C’est aussi en 1537 que paraissent trois autres pièces que les vieux bibliothécaires du XVIe siècle attribuent à Desperiers. La première est le Valet de Marot contre Sagon, petit chef-d’œuvre de verve satirique et bouffonne, qui ne peut être que de Desperiers, puisque les bienséances de la modestie ne permettaient pas à Marot de le composer ; la seconde est la Prognostication des Prognostications, par M. Sarcomoros, secrétaire du roy de Cathay, boutade pleine de sel et de philosophie contre un genre de charlatanisme, alors fort accrédité, auquel Rabelais avait porté les premiers coups quatre ans auparavant dans la Prognostication Pantagrueline. Cette facétie, qui est omise par M. Barbier et que M. Brunet indique sans nom d’auteur, n’en est pas moins l’ouvrage authentique de Desperiers, puisque Du Moulin l’a réimprimée dans l’édition de 1544, où il n’est rien entré d’apocryphe. La troisième est la traduction de l’Andrie de Térence et du Traité des quatre Vertus Cardinales, selon Sénecque, dont on ne connaît plus qu’une édition de 1555, Lyon, in-8o, qui est d’une grande rareté, mais bien moins rare, à coup sûr, que celle de 1537, indiquée par M. Weiss et M. Barbier, et dont l’existence m’est démontrée.
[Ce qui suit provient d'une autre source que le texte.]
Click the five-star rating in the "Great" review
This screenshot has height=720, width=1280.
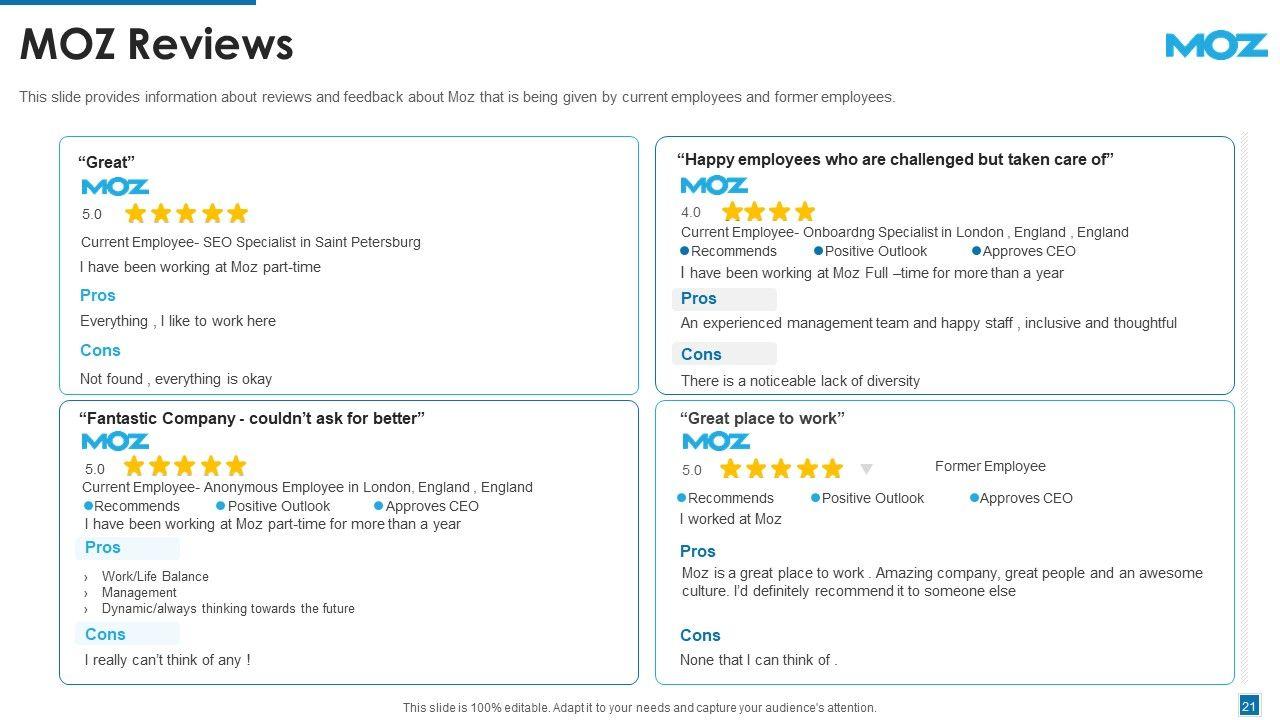coord(186,213)
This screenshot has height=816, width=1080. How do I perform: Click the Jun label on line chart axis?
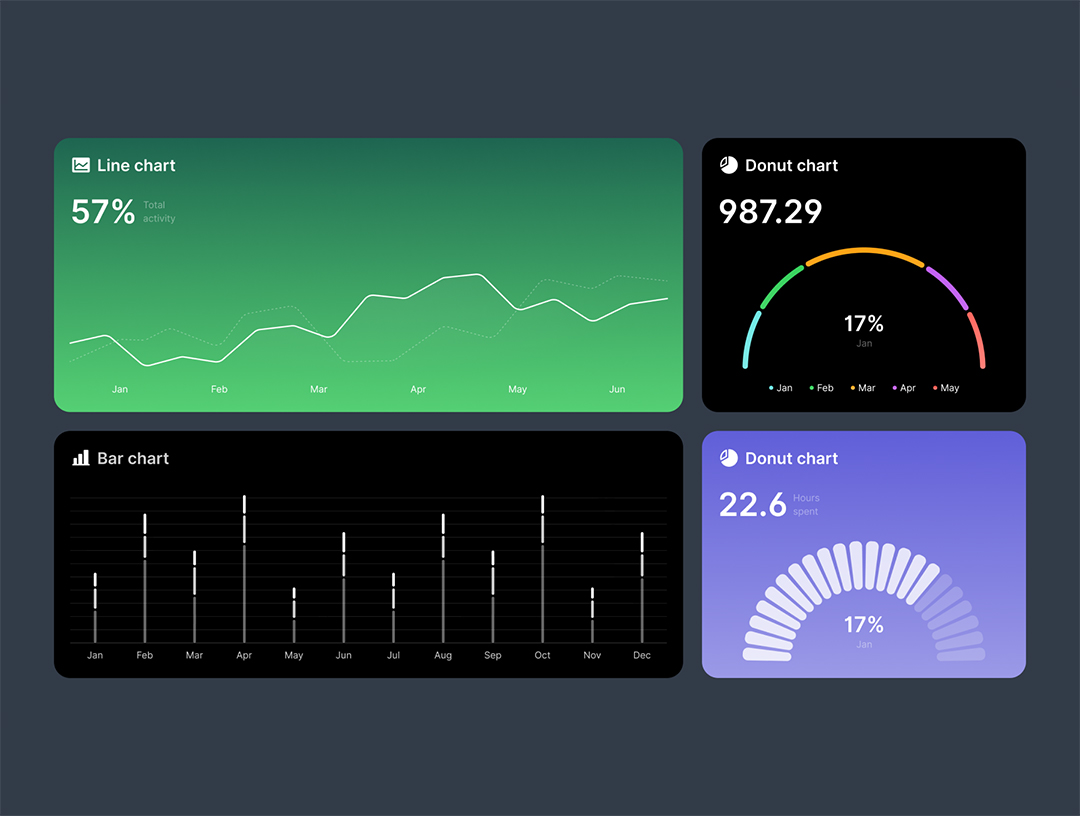point(617,389)
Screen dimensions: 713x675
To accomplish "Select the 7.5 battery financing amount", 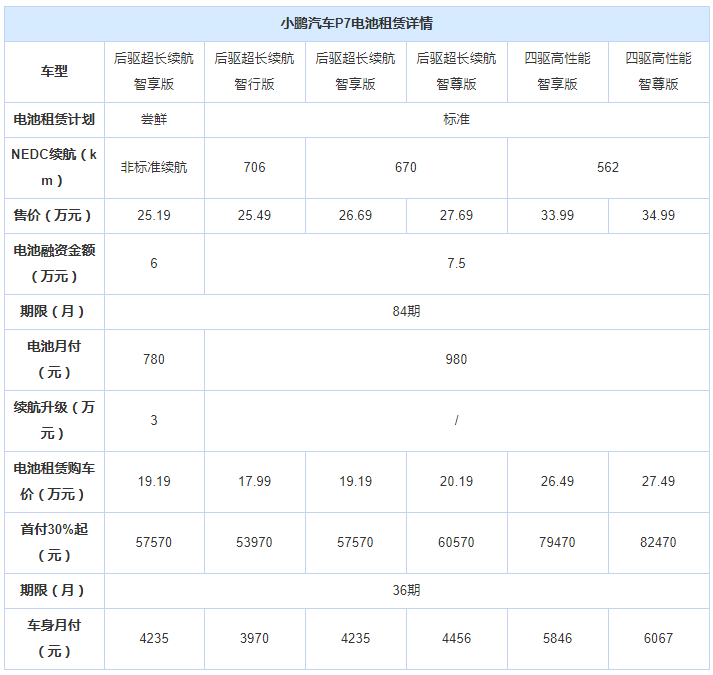I will coord(456,263).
Une question singulière s’élève cependant ici : comment cette traduction de l’Andrie a-t-elle échappé à son ami Antoine Du Moulin, qui publia ses Œuvres, et qui a recueilli le poème des Quatre Vertus ? Quelque circonstance particulière, dont nous ne pouvons plus rendre raison, aurait-elle enveloppé cet invisible volume dans la proscription du Cymbalum Mundi ? Les questions de ce genre se présentent souvent, comme on sait, dans l’histoire de Bonaventure Desperiers.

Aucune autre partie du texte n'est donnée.